To build the sphinx docs, we need to add some custom build steps to our workflow app. This should be added just below the first step actions/checkout@v2:
steps:
- uses: actions/checkout@v2
with:
submodules: true
# Add custom build steps here
- name: Set up Python 3.8
uses: actions/setup-python@v2
with:
python-version: 3.8
- name: Cache virtual environment
uses: actions/cache@v2
env:
cache-name: cache-poetry-packages
with:
path: ~/.cache/pypoetry
key: $-build-$-$
- name: Build install poetry
run: |
curl -sSL https://raw.githubusercontent.com/python-poetry/poetry/master/get-poetry.py | python
echo "$HOME/.poetry/bin" >> $GITHUB_PATH
- name: Build docs
run: |
poetry install
poetry run sphinx-build -b html docs/source/sphinx-example docs/build/sphinx-example
# -------------------------
Have a look at the workflow file to see where the steps should be placed.
Routes and security
It is very easy to setup authentication with Azure Static Web Apps. The routes.json file contains examples of how to setup various access restrictions.
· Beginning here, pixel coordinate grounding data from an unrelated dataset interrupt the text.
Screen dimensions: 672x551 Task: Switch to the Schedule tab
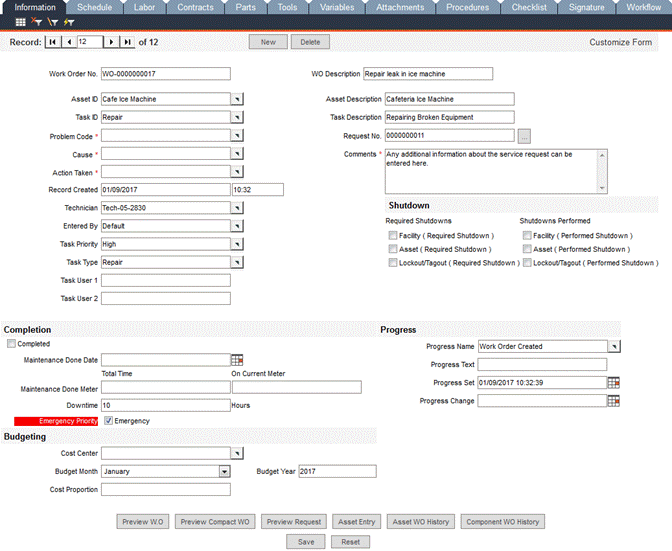point(94,7)
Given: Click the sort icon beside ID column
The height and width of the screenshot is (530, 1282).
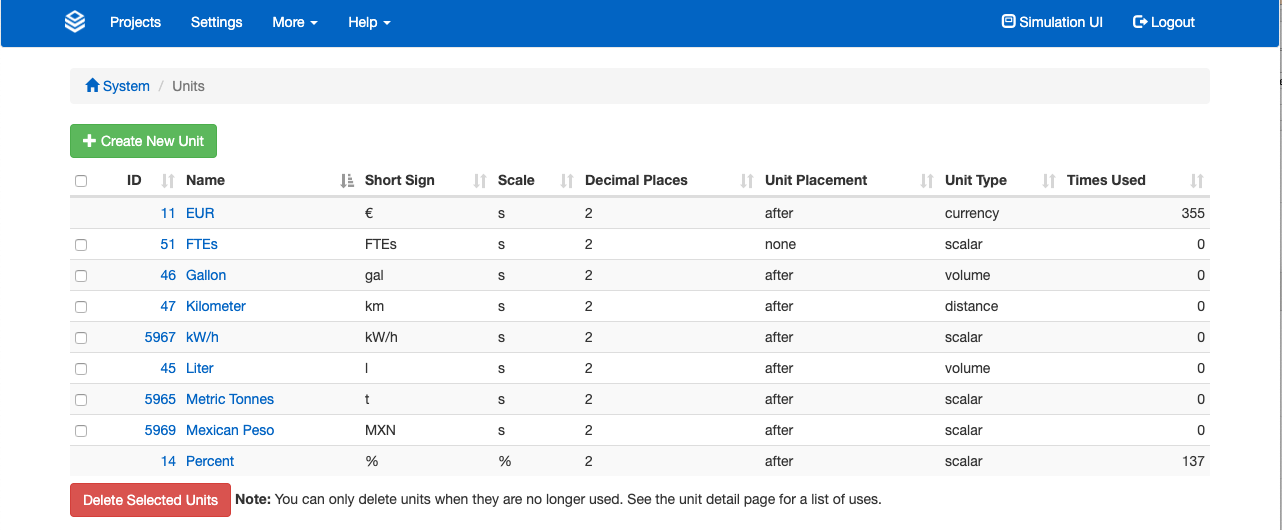Looking at the screenshot, I should 168,181.
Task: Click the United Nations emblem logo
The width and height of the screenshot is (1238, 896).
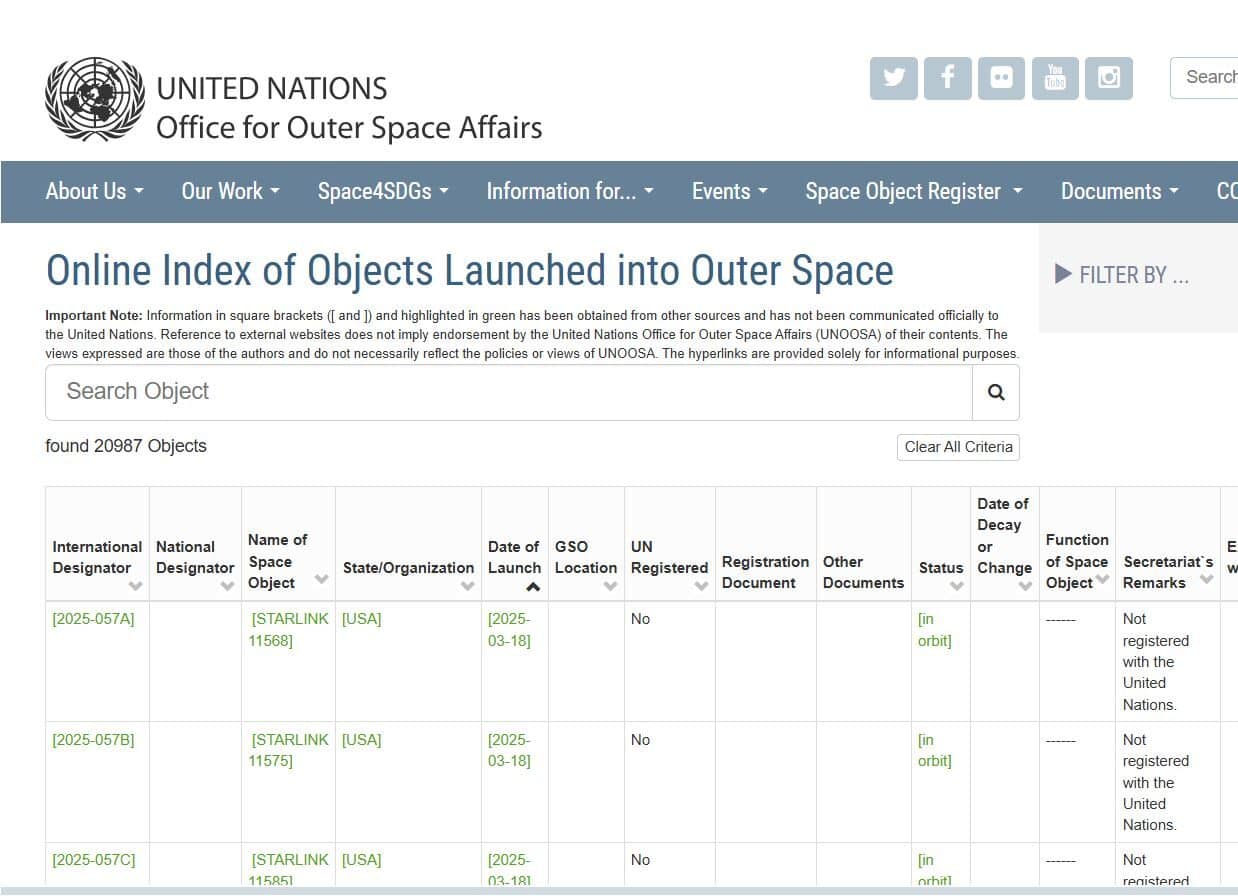Action: (x=95, y=99)
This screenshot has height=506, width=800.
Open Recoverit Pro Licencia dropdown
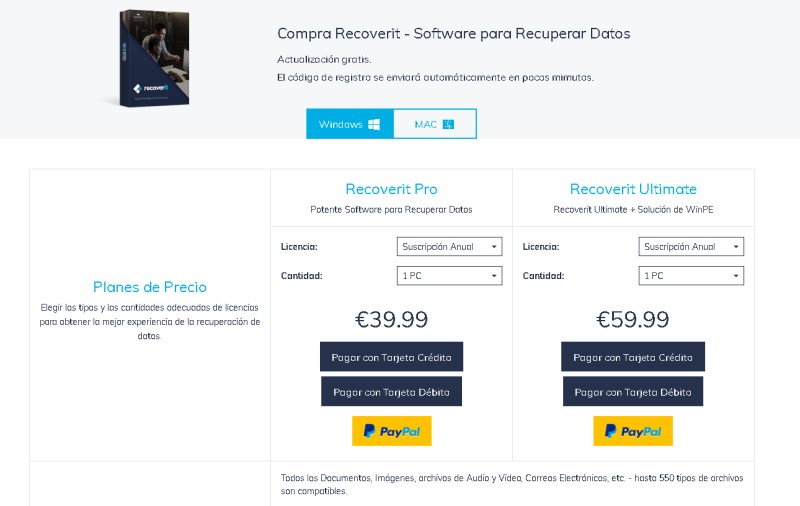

Check the documentation for more info on how this works.
{
"routes": [
{
"route": "/.auth/login/github", <- Disable Github login
"statusCode": "401"
},
{
"route": "/.auth/login/twitter", <- Disable Twitter login
"statusCode": "401"
},
{
"route": "/.auth/login/facebook", <- Disable Facebook login
"statusCode": "401"
},
{
"route": "/.auth/login/google", <- Disable Google login
"statusCode": "401"
},
{
"route": "/login", <- Redirect /login to Azure AD login
"serve": "/.auth/login/aad"
},
{
"route": "/logout", <- Redirect /logout to logout url
"serve": "/.auth/logout",
},
{
"route": "/", <- Allow anonymous access to the top level url
"allowedRoles": ["anonymous"]
},
{
"route": "/authenticated", <- Limit /authenticated access to only users that have been authenticated (logged in with Azure AD)
"allowedRoles": ["authenticated"]
},
{
"route": "/reader_role", <- Limit /reader_role access to only users that have been assigned the role "reader" or "contributer
"allowedRoles": ["reader", "contributer"]
}
]
}
To restrict access to all pages, replace the contents of routes.json to the following:
{
"routes": [
{
"route": "/.auth/login/github", <- Disable Github login
"statusCode": "401"
},
{
"route": "/.auth/login/twitter", <- Disable Twitter login
"statusCode": "401"
},
{
"route": "/.auth/login/facebook", <- Disable Facebook login
"statusCode": "401"
},
{
"route": "/.auth/login/google", <- Disable Google login
"statusCode": "401"
},
{
"route": "/login", <- Redirect /login to Azure AD login (still needed to login)
"serve": "/.auth/login/aad"
},
{
"route": "/logout", <- Redirect /logout to logout url
"serve": "/.auth/logout",
},
{
"route": "/*",
"allowedRoles": ["reader", "contributer"]
}
]
}
File contents
.github/workflows/azure-static-web-apps-purple-glacier-025f0d303.yml - Github Actions config generated by Azure when the repository was connected to the service
routes.json - Azure Static Web Apps routes/authentication configuration (see: https://docs.microsoft.com/en-us/azure/static-web-apps/routes)
pyproject.toml - (Optional) Project config used by the [Poetry package manager](https://python-poetry.org/).
poetry.lock - (Optional) Package description used by the package manager.
docs/source/ - Contains source files for documentation.
docs/build/ - Custom and compiled HTML that will be hosted on Azure Static Web Apps.
docs/build/
authenticated.html
doc_index.html
index.html
reader_role.html - Custom HTML files that can be manually configured.
docs/source/sphinx-example/
docs/build/sphinx-example/ - Source and build folder for the Sphinx example documentation code.